**** Texte de lecture ****

La dernière opération de restauration du sphinx, à l’aide de mortier naturel, fut conduite en 1988-1998 sous la direction de Zahi Hawass.
Les désensablements successifs ont laissé la voie libre à une autre menace, l’érosion des vents.
La deuxième menace est celle plus insidieuse et invisible du sel et de l’humidité qui remontent d’une nappe phréatique située sous le colosse et rongent les entrailles calcaires de l’animal mythique le transformant alors peu à peu en poussièreEn effet, le soubassement du sphinx est taillé dans une roche composée de sédiments marins, le sphinx étant bâti dans une zone appartenant autrefois, il y a 50 millions d’années, aux fonds marins. .
Enfin, l’urbanisation, qui s’invite aux portes du plateau de Gizeh, drapée dans son manteau de pollution corrosive, rappelle au sphinx qui l’aurait peut-être oublié, sa part d’humanité et donc sa fragilité…

Du sphinx à l’Atlantide, les dérives de l’égyptologie européenne

A la fin du XIXème siècle, en effet, fleurissent plusieurs hypothèses toutes plus farfelues les unes que les autres. Lehner raconte qu’il a rencontré pour la première fois Zahi Hawass sur le plateau de Gizeh alors qu’il tentait de découvrir un passage creusé sous le sphinx et menant tout droit à une salle d’archives renfermant les secrets de l’Atlantide. A l’époque, Lehner travaillait pour le médium Edgar Cayce qui pensait que le sphinx était une trace laissée par une civilisation avancée ayant eu des contacts avec une civilisation extraterrestre issue de la constellation d’Orion…
Trois puits creusés dans le sphinx, mais ne menant nulle part, ont un temps entretenu ces hypothèses.

****

→ Consigne 1:
Recopiez sans rien changer la portion du listing qui va de sa première ligne jusqu'à la ligne contenant « point(93,48) », cette dernière comprise.

**** Données de travail ****

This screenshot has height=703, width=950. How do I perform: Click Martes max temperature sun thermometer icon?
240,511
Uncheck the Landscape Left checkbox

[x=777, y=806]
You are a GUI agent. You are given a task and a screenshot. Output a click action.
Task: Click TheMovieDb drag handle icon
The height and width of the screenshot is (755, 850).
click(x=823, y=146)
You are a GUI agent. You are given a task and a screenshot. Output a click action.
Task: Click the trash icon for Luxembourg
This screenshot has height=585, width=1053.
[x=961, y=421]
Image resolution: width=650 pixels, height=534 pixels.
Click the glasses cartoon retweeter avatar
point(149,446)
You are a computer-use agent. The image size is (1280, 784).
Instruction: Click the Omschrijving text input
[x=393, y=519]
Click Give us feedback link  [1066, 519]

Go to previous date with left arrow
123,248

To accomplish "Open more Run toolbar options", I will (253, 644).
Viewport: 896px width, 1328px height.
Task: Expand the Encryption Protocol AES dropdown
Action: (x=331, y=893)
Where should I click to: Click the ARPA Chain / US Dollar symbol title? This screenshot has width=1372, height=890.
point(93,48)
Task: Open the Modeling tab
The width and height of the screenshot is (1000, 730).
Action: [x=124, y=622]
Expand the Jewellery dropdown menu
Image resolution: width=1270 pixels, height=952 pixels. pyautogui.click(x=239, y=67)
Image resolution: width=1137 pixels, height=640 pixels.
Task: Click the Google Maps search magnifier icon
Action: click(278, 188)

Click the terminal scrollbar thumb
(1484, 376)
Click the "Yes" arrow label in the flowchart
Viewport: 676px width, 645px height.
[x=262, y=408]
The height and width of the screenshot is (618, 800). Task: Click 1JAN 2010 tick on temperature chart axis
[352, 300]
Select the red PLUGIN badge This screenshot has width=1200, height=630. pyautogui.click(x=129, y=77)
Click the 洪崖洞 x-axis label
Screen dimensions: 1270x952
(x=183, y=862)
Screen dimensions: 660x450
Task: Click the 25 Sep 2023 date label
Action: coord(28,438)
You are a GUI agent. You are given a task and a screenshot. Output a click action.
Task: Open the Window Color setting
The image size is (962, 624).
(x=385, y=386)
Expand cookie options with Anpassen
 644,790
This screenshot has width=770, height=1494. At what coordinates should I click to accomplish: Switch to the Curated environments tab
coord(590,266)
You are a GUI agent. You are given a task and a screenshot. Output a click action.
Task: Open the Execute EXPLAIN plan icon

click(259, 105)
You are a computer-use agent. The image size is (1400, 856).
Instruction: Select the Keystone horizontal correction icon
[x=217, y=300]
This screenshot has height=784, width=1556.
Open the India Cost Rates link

****

→ Consigne 2:
D'après le texte sur le sphinx, à quelle menace les désensablements successifs ont-ils laissé la voie libre ?

→ Corrigé complet 1:
This screenshot has height=703, width=950. How do I perform: Click Martes max temperature sun thermometer icon?
240,511
Uncheck the Landscape Left checkbox

[x=777, y=806]
You are a GUI agent. You are given a task and a screenshot. Output a click action.
Task: Click TheMovieDb drag handle icon
The height and width of the screenshot is (755, 850).
click(x=823, y=146)
You are a GUI agent. You are given a task and a screenshot. Output a click action.
Task: Click the trash icon for Luxembourg
This screenshot has height=585, width=1053.
[x=961, y=421]
Image resolution: width=650 pixels, height=534 pixels.
Click the glasses cartoon retweeter avatar
point(149,446)
You are a computer-use agent. The image size is (1280, 784).
Instruction: Click the Omschrijving text input
[x=393, y=519]
Click Give us feedback link  [1066, 519]

Go to previous date with left arrow
123,248

To accomplish "Open more Run toolbar options", I will (253, 644).
Viewport: 896px width, 1328px height.
Task: Expand the Encryption Protocol AES dropdown
Action: (x=331, y=893)
Where should I click to: Click the ARPA Chain / US Dollar symbol title? This screenshot has width=1372, height=890.
point(93,48)

→ Corrigé complet 2:
À l'érosion des vents.